Records provided:

* * * * * * *

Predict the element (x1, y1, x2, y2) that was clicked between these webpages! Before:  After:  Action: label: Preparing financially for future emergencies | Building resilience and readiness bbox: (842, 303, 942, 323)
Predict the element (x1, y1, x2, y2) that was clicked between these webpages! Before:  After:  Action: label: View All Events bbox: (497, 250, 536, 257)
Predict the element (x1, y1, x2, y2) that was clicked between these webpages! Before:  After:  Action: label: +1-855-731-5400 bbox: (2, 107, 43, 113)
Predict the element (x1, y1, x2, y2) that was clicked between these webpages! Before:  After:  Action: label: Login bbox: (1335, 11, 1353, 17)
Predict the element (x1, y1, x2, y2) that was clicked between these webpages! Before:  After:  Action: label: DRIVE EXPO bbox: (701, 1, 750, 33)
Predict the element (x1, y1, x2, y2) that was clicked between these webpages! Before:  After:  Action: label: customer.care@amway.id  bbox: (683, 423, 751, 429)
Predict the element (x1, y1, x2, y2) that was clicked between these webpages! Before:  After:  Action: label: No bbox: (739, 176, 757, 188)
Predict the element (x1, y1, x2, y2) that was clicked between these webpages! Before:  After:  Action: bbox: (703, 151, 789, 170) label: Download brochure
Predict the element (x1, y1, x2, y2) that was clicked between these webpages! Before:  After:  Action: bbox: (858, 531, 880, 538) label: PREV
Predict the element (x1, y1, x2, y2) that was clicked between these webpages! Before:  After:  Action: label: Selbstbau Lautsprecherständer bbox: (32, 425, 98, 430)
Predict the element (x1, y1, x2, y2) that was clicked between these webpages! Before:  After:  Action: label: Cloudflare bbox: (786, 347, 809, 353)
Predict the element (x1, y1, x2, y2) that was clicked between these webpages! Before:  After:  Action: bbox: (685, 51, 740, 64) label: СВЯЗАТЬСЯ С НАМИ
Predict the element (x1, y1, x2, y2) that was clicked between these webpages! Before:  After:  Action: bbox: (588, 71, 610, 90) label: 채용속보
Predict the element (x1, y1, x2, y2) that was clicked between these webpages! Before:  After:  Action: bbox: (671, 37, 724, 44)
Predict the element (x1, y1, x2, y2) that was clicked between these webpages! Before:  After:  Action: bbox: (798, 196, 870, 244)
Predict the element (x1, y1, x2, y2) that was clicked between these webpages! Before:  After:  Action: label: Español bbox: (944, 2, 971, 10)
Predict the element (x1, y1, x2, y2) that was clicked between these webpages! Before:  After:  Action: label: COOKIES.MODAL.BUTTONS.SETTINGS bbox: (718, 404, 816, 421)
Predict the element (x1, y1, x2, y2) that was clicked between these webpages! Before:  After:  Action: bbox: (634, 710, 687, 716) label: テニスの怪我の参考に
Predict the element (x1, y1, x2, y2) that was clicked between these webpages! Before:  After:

* * * * * * *

Aim of the task: Rewrite every line of the data above, switching "clicked" to "selected" and leaving everything else unchanged.

Written solution:
Predict the element (x1, y1, x2, y2) that was selected between these webpages! Before:  After:  Action: label: Preparing financially for future emergencies | Building resilience and readiness bbox: (842, 303, 942, 323)
Predict the element (x1, y1, x2, y2) that was selected between these webpages! Before:  After:  Action: label: View All Events bbox: (497, 250, 536, 257)
Predict the element (x1, y1, x2, y2) that was selected between these webpages! Before:  After:  Action: label: +1-855-731-5400 bbox: (2, 107, 43, 113)
Predict the element (x1, y1, x2, y2) that was selected between these webpages! Before:  After:  Action: label: Login bbox: (1335, 11, 1353, 17)
Predict the element (x1, y1, x2, y2) that was selected between these webpages! Before:  After:  Action: label: DRIVE EXPO bbox: (701, 1, 750, 33)
Predict the element (x1, y1, x2, y2) that was selected between these webpages! Before:  After:  Action: label: customer.care@amway.id  bbox: (683, 423, 751, 429)
Predict the element (x1, y1, x2, y2) that was selected between these webpages! Before:  After:  Action: label: No bbox: (739, 176, 757, 188)
Predict the element (x1, y1, x2, y2) that was selected between these webpages! Before:  After:  Action: bbox: (703, 151, 789, 170) label: Download brochure
Predict the element (x1, y1, x2, y2) that was selected between these webpages! Before:  After:  Action: bbox: (858, 531, 880, 538) label: PREV
Predict the element (x1, y1, x2, y2) that was selected between these webpages! Before:  After:  Action: label: Selbstbau Lautsprecherständer bbox: (32, 425, 98, 430)
Predict the element (x1, y1, x2, y2) that was selected between these webpages! Before:  After:  Action: label: Cloudflare bbox: (786, 347, 809, 353)
Predict the element (x1, y1, x2, y2) that was selected between these webpages! Before:  After:  Action: bbox: (685, 51, 740, 64) label: СВЯЗАТЬСЯ С НАМИ
Predict the element (x1, y1, x2, y2) that was selected between these webpages! Before:  After:  Action: bbox: (588, 71, 610, 90) label: 채용속보
Predict the element (x1, y1, x2, y2) that was selected between these webpages! Before:  After:  Action: bbox: (671, 37, 724, 44)
Predict the element (x1, y1, x2, y2) that was selected between these webpages! Before:  After:  Action: bbox: (798, 196, 870, 244)
Predict the element (x1, y1, x2, y2) that was selected between these webpages! Before:  After:  Action: label: Español bbox: (944, 2, 971, 10)
Predict the element (x1, y1, x2, y2) that was selected between these webpages! Before:  After:  Action: label: COOKIES.MODAL.BUTTONS.SETTINGS bbox: (718, 404, 816, 421)
Predict the element (x1, y1, x2, y2) that was selected between these webpages! Before:  After:  Action: bbox: (634, 710, 687, 716) label: テニスの怪我の参考に
Predict the element (x1, y1, x2, y2) that was selected between these webpages! Before:  After:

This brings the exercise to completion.